On the whole, we can see that 3D printing is a natural technology for drone development. It saves costs on product design and can reduce development time. But, there is one very important consideration that is often overlooked. By making a production process more agile and accelerating time to market, it’s possible to make customized versions of a vehicle more quickly.

Up until now, the military has tried to standardize everything from shoes to aircraft. It needs to be prepared for a wide array of theaters, missions, and scenarios. So standardization makes sense. But, if we know and understand the battlefield, it should be possible to customize a vehicle to local conditions. Deployments can be accelerated and craft can be made more survivable by deploying 3D printing for tailor-made equipment.
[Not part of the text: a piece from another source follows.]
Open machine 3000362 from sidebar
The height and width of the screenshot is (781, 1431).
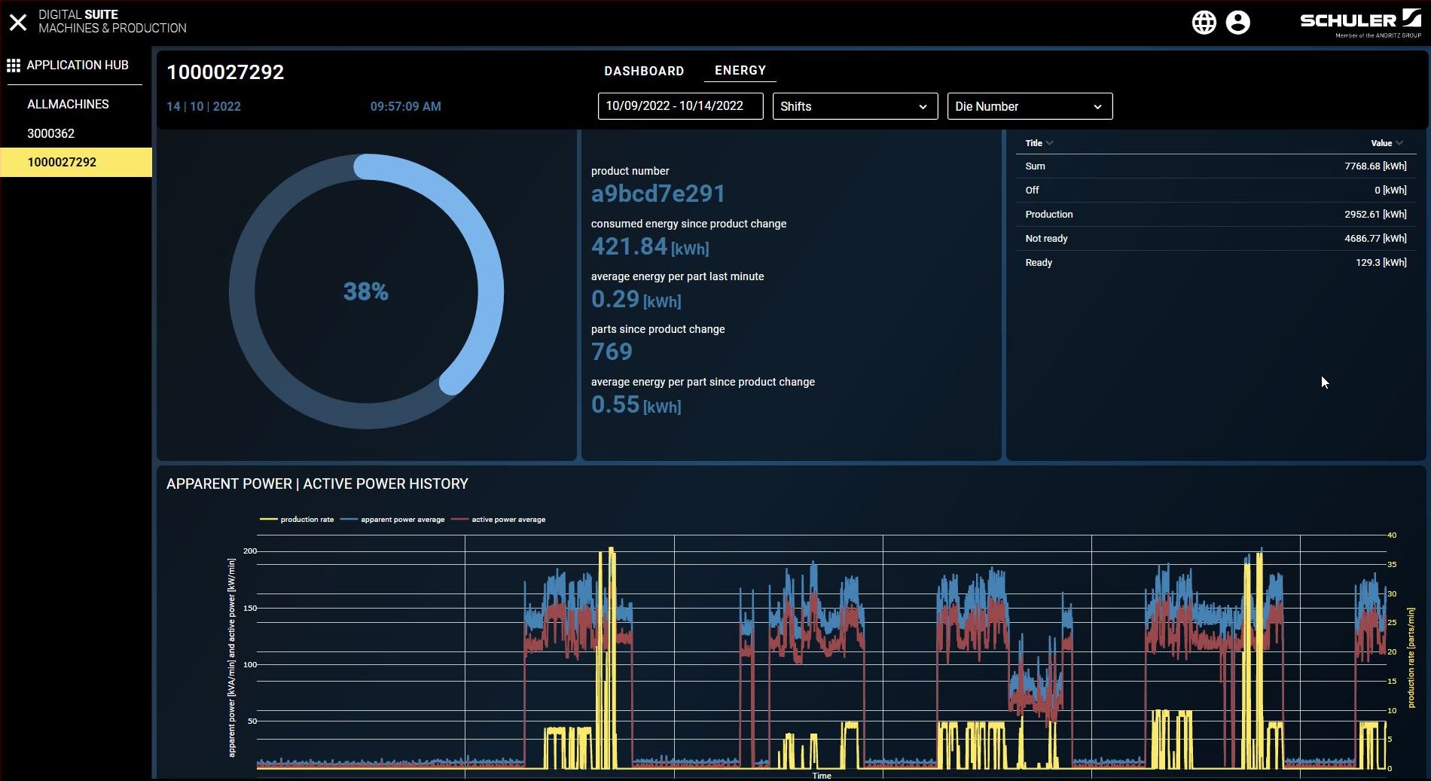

In effect, we can look at the role, landscape, climate and more, and customize a drone for the mission and theater.

AeroVironment´s Switchblade is another loitering munition. Image courtesy of AeroVironment.

In the case of the Phoenix Ghost, we’re dealing with a loitering munition that is meant to target artillery or armor. It could have a flight time of six hours and take off vertically. Imagine that this was made for a Middle Eastern climate and would not work well in Ukraine. With 3D printing, it could quickly be adapted to the local conditions.

Imagine new cameras were necessary to make a UAV state of the art. New housings could quickly be design for them. Imagine the craft needed a new payload to beat more heavily armored vehicles? New mounting or payload options could easily be enabled with 3D printing. Imagine that Ukrainian users find out that the drone needs to be more maneuverable. Some quick light weighting could be performed with 3D printing. Imagine that wet weather was grounding the planes. They could be upgraded with new components that weather seal the device. Or imagine that the U.S. has some top-of-the-line Phoenix Ghosts that are good but contain some very sensitive technology. The company could be asked to quickly take out some hardware and replace it with a simpler variant to enable its sale.

I think that we’re seeing a new age of warfare where, sadly, 3D printing will move to the frontline. The technology will, in turn make war more precise by tailoring drones to their current battle and terrain.